Abbas has spent most of his political career mastering an intricate balancing act; one that allows him to remain the favored leader of Palestinians — to the West — while legitimizing his rule among ordinary Palestinians through a system of political patronage, itself subsidized by US-led international funders. This has worked well for Abbas and a clique of Palestinians who became rich because of their ties to his PA, but terribly badly for the Palestinian people.

Since the establishment of the PA in 1994, the Palestinian cause has subsisted in its darkest and most demoralizing period. This time has been defined by extreme Israeli violence, the rapid expansion of illegal settlements, unhindered corruption among Palestine’s political elite, and unprecedented disunity among Palestinians everywhere.

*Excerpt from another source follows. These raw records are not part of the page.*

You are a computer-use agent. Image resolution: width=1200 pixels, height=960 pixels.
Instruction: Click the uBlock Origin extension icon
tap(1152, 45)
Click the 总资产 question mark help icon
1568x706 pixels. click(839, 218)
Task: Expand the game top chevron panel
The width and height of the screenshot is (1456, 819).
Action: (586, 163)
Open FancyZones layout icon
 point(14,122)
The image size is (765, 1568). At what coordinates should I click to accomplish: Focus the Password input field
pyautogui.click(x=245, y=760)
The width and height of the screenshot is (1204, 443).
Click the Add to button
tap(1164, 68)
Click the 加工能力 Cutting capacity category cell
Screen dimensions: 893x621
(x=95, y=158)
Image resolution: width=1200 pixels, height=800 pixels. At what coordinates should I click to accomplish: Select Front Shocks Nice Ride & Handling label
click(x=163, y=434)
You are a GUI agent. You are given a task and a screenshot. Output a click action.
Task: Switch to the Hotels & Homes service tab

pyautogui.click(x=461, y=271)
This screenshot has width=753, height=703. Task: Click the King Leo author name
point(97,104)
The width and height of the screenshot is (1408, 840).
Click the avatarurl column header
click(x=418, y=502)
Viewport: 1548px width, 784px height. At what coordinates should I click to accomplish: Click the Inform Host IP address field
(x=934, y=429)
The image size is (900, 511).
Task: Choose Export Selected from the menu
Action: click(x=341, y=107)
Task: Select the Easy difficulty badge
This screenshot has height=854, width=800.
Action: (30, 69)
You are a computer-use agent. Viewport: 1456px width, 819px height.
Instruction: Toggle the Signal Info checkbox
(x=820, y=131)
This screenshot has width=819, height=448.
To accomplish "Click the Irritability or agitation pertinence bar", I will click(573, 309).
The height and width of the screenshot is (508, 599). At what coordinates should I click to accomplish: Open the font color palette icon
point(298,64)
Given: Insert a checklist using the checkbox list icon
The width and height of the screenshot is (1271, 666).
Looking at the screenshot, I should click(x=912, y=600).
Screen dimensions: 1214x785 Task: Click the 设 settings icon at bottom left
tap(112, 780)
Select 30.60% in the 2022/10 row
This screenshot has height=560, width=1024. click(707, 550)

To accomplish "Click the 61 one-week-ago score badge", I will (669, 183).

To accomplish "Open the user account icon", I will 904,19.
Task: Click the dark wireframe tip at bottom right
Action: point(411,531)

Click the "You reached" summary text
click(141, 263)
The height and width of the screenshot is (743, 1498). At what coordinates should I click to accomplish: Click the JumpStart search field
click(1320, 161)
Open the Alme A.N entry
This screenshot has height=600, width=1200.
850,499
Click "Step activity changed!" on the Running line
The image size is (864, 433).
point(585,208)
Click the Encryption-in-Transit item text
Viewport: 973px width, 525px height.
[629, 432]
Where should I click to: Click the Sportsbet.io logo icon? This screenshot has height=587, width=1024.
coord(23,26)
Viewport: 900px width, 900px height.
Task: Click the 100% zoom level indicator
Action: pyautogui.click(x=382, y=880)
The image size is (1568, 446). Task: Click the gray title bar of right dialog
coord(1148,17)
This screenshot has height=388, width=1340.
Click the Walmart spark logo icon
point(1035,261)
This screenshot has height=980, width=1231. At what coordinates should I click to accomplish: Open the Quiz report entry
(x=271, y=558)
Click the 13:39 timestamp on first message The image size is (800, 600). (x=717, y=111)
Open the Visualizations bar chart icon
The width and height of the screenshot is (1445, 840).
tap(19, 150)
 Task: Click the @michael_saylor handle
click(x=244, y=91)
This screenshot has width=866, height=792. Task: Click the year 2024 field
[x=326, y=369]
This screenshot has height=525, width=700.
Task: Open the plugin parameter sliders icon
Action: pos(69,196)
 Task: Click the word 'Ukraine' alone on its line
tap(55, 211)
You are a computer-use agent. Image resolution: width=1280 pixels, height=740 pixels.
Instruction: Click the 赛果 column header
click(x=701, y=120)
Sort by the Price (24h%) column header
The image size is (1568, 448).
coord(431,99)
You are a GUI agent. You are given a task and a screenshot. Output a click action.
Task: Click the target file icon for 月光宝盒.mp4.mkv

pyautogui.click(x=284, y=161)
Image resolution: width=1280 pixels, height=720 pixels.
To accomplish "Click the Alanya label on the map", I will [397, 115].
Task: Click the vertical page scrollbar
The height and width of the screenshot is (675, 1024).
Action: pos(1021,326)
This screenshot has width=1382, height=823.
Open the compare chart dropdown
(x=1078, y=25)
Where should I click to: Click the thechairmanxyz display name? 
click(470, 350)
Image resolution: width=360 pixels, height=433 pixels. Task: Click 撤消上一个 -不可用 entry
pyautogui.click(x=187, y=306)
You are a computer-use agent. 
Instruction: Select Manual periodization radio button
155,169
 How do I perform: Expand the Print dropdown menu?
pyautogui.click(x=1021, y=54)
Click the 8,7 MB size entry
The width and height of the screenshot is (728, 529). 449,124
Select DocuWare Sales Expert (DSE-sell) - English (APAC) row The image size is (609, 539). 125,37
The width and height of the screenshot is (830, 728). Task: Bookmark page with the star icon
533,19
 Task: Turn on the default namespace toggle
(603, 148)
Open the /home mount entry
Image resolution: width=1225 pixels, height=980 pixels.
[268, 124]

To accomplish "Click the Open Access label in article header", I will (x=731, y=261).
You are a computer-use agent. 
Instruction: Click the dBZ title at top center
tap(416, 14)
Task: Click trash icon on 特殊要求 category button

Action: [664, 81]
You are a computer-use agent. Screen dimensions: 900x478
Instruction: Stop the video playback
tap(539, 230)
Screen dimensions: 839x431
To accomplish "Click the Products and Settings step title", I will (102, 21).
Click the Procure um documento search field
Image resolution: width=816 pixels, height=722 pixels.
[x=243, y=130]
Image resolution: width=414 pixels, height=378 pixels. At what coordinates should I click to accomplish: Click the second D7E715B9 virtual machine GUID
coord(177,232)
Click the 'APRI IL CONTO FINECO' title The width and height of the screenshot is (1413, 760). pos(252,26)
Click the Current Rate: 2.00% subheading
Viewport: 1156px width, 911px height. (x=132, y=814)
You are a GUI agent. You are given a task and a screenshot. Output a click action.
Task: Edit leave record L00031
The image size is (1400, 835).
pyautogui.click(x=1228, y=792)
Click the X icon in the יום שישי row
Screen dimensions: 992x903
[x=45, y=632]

The PA’s scheme would have continued for longer were it not for US President Donald Trump’s decision to disengage from his predecessors’ strategies in the Middle East — foremost among them being the fruitless so-called peace process.

However, it was not the Trump administration that opted for an American retreat from the Middle East in general and Palestine in particular. Trump merely accelerated what was becoming the new US foreign policy doctrine.

During the two terms of former President Barack Obama, Palestine featured fleetingly in US calculations: In the early months and again when the “lame duck” administration refrained, in December 2016, from vetoing UN Security Council Resolution 2334, which condemned Israel’s settlement activity.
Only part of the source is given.